Health Watch -- Popping the cork

Health Watch is a Public Service of the  Office of News and Publications and is intended to provide general information only and should not replace the advice of a medical professional. You should contact your physician if you have questions about any of these topics.


Make sure the big moment of your New Year's celebration doesn't send someone to the hospital.

It's the highlight of the party - popping the cork on your champagne bottle. But that popping cork could cause serious eye injuries if you're not careful. While that exploding cork shooting across the room may look great in movies, it's not something you want at your party. Because the cork is propelled with such force, ophthalmologists at UT Southwestern Medical Center at Dallas say that if a champagne cork hits someone in the eye, it could cause ruptured globes, detached retinas and painful bruising.

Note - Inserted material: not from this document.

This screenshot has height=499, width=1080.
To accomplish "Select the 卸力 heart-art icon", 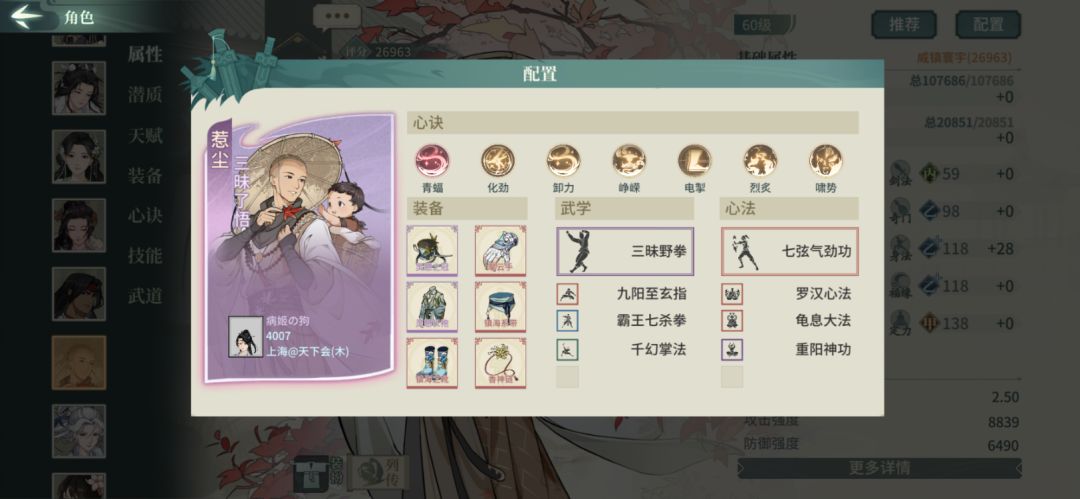I will click(x=563, y=161).
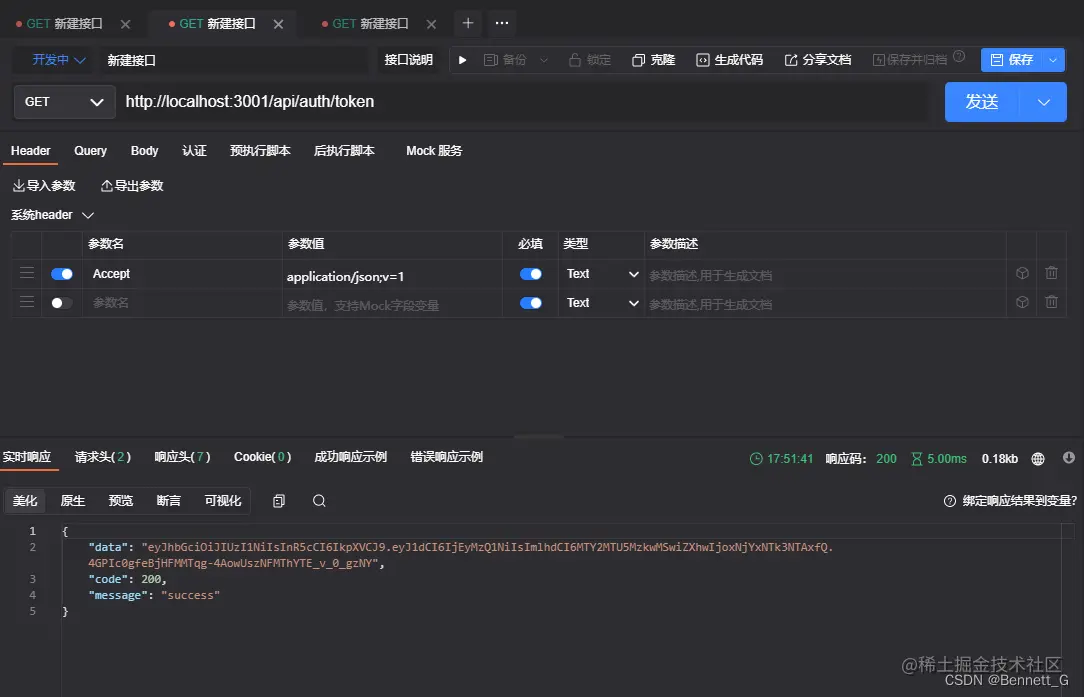Click the 保存 (Save) button
This screenshot has width=1084, height=697.
[1015, 59]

To help you keep yourself and your guests safe when enjoying the bubbly, Dr. Preston Blomquist, a UT Southwestern ophthalmologist, offers these tips:

First, chill the champagne or sparkling wine to at least 45 degrees. The cork is less likely to pop unexpectedly out of a cold bottle. While you're opening the wire hood over the cork, hold the cork down with the palm of your hand.

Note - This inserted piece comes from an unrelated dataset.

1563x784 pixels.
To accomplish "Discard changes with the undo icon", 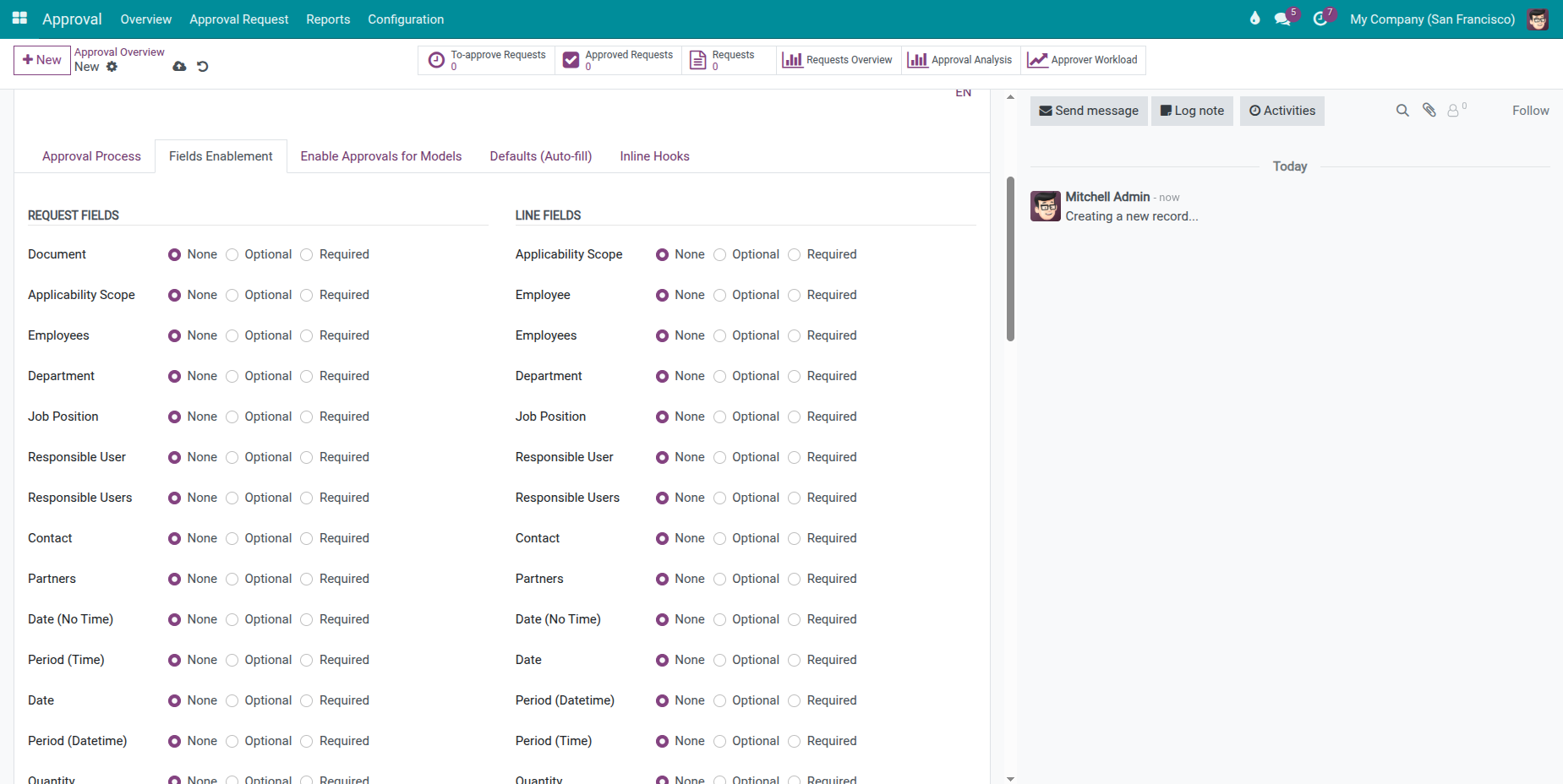I will pos(203,67).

When you're opening champagne or sparking wine, point the bottle away from people. Hold it at a 45-degree angle. Place a towel over the entire top of the bottle, grab the cork and twist it firmly to break the seal. Hold the bottle firmly with one hand and slowly turn the cork with a slight upward pull until the cork is almost out of the neck of the bottle. Then apply a slight downward force just as the cork breaks free from the bottle.